[Stated task]
Set down, without any change, the section of the material that begins with the line containing "Click search icon" and ends with the line containing "Action: 241,231", including both of those lines.

[Rows from a dataset]

# # # # #

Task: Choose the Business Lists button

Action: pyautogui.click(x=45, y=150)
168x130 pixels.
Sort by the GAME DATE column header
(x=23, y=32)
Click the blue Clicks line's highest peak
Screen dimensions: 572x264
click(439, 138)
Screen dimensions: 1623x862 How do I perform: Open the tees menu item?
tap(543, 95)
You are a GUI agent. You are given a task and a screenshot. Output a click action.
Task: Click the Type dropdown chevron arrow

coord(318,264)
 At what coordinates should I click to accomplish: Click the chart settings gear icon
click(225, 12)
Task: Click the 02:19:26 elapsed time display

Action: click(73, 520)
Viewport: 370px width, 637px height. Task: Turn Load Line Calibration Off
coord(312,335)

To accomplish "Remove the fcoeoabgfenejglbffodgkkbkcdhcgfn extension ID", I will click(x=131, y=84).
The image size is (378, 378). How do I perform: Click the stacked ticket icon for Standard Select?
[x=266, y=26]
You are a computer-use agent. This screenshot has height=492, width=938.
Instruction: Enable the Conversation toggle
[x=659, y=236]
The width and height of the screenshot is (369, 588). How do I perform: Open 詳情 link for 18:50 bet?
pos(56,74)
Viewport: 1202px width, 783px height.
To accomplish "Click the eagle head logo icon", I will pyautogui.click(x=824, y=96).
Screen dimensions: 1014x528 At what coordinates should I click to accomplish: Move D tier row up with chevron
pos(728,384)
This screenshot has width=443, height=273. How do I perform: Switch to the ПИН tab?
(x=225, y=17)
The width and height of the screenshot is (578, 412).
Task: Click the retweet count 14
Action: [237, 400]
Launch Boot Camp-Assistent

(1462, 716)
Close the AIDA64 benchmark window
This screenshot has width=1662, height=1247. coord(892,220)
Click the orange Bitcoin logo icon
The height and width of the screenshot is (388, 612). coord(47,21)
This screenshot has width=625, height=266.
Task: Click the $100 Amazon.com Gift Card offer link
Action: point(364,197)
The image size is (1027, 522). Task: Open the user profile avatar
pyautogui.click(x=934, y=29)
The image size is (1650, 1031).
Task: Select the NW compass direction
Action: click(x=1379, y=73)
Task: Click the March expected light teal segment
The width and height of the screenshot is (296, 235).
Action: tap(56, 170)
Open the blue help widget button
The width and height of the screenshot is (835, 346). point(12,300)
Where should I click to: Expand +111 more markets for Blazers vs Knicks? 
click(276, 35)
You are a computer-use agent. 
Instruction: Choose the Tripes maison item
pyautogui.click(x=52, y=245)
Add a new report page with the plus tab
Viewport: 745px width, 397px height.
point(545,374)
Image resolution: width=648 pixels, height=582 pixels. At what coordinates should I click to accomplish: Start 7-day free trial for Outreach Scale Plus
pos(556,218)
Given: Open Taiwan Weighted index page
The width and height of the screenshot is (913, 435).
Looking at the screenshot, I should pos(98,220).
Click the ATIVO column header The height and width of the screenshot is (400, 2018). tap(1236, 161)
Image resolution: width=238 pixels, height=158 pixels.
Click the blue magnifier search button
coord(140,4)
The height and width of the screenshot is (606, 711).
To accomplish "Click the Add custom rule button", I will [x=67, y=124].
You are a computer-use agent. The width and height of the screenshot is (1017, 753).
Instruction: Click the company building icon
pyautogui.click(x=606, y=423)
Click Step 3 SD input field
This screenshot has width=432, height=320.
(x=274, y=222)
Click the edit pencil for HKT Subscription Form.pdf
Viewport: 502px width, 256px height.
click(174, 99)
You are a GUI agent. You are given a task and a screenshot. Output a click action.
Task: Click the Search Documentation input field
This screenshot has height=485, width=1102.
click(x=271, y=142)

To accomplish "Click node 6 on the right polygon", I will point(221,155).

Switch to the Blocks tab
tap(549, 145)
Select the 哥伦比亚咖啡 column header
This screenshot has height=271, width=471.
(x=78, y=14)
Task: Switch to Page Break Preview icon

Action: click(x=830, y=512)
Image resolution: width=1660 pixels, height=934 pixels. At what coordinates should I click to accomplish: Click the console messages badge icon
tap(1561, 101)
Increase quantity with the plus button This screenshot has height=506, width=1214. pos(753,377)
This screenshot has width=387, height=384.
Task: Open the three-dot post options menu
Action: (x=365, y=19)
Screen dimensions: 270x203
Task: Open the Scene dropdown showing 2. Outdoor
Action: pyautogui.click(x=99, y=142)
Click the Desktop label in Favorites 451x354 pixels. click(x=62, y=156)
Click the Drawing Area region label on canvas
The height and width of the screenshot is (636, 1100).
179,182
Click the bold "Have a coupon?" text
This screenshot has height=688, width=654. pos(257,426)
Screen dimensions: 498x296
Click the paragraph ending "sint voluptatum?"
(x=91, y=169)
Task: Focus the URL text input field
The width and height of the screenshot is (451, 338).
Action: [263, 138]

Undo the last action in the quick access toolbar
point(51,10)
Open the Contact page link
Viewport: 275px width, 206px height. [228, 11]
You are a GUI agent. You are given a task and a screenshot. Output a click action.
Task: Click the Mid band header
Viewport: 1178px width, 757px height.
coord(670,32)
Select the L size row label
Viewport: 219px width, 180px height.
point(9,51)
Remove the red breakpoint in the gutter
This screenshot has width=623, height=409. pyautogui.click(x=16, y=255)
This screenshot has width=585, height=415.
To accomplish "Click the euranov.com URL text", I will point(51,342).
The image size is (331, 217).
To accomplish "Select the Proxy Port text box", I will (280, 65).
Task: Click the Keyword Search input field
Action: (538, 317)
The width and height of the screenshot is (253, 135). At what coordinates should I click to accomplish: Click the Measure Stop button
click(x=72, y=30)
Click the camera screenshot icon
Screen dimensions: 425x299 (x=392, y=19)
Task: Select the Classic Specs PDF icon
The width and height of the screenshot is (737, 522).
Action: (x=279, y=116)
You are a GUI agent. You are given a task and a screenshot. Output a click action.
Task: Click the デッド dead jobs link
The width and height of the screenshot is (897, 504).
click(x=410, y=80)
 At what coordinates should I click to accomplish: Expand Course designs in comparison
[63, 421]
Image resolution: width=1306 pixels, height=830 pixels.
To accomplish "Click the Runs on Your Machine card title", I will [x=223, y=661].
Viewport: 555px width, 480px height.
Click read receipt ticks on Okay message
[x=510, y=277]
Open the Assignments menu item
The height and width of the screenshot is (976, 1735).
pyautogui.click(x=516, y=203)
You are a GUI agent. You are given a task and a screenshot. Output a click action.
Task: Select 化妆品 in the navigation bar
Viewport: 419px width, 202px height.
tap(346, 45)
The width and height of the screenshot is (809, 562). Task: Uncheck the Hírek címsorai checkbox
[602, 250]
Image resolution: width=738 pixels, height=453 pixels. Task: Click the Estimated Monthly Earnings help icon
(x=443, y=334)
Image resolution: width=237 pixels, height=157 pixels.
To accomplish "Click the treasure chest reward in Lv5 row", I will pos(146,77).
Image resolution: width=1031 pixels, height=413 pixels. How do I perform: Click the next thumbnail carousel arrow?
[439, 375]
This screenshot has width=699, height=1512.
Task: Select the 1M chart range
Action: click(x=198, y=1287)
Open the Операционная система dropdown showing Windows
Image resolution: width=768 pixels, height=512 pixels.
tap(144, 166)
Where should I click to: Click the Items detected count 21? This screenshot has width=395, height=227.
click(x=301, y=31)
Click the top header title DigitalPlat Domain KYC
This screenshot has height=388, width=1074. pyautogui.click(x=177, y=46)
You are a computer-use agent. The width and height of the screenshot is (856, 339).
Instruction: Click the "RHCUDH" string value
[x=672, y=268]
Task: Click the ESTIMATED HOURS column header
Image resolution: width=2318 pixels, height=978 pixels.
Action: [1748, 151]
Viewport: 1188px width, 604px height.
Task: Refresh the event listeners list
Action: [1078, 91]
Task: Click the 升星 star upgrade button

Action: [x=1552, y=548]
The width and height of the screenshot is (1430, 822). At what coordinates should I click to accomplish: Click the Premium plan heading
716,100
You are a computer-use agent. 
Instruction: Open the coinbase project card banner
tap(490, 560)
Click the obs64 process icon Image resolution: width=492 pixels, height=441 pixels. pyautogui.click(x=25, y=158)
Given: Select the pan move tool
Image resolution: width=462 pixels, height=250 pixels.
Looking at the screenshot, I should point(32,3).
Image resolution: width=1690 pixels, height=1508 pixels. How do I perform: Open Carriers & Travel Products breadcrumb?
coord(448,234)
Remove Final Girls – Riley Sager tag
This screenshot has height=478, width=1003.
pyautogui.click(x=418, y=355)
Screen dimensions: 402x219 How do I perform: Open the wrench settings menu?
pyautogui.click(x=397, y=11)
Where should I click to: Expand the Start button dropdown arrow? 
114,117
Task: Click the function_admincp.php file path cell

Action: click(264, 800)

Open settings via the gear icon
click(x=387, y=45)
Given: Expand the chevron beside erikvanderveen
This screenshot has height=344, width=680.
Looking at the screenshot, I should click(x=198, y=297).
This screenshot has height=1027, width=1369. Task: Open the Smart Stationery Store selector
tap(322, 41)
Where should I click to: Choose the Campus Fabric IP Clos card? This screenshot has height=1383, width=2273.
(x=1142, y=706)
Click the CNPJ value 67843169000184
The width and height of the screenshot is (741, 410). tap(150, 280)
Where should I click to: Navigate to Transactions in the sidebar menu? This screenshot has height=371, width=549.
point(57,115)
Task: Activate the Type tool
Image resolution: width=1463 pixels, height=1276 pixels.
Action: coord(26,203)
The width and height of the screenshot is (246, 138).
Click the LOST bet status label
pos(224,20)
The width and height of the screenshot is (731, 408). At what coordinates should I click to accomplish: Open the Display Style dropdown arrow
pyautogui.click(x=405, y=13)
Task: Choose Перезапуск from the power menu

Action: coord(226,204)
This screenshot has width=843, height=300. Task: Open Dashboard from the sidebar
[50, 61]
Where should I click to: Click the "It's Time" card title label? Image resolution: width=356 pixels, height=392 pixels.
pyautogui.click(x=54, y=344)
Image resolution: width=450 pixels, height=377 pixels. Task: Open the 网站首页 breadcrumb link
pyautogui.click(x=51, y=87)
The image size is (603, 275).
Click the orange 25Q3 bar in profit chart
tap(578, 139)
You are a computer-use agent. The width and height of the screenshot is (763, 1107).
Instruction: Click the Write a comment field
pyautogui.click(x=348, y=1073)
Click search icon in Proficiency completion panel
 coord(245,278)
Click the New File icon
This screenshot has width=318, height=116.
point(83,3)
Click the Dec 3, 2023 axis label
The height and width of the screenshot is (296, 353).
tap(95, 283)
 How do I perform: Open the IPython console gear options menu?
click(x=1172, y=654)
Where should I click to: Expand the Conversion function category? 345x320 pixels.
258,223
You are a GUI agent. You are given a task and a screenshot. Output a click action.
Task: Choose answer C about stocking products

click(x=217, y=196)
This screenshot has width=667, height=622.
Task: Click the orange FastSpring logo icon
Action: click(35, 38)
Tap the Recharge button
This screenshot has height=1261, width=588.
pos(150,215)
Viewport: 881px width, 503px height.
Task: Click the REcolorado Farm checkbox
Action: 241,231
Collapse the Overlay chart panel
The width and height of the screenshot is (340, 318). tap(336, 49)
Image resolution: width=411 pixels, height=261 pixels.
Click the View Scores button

# # # # #

[Task output]
Click search icon in Proficiency completion panel
 coord(245,278)
Click the New File icon
This screenshot has width=318, height=116.
point(83,3)
Click the Dec 3, 2023 axis label
The height and width of the screenshot is (296, 353).
tap(95, 283)
 How do I perform: Open the IPython console gear options menu?
click(x=1172, y=654)
Where should I click to: Expand the Conversion function category? 345x320 pixels.
258,223
You are a GUI agent. You are given a task and a screenshot. Output a click action.
Task: Choose answer C about stocking products

click(x=217, y=196)
This screenshot has width=667, height=622.
Task: Click the orange FastSpring logo icon
Action: click(35, 38)
Tap the Recharge button
This screenshot has height=1261, width=588.
pos(150,215)
Viewport: 881px width, 503px height.
Task: Click the REcolorado Farm checkbox
Action: 241,231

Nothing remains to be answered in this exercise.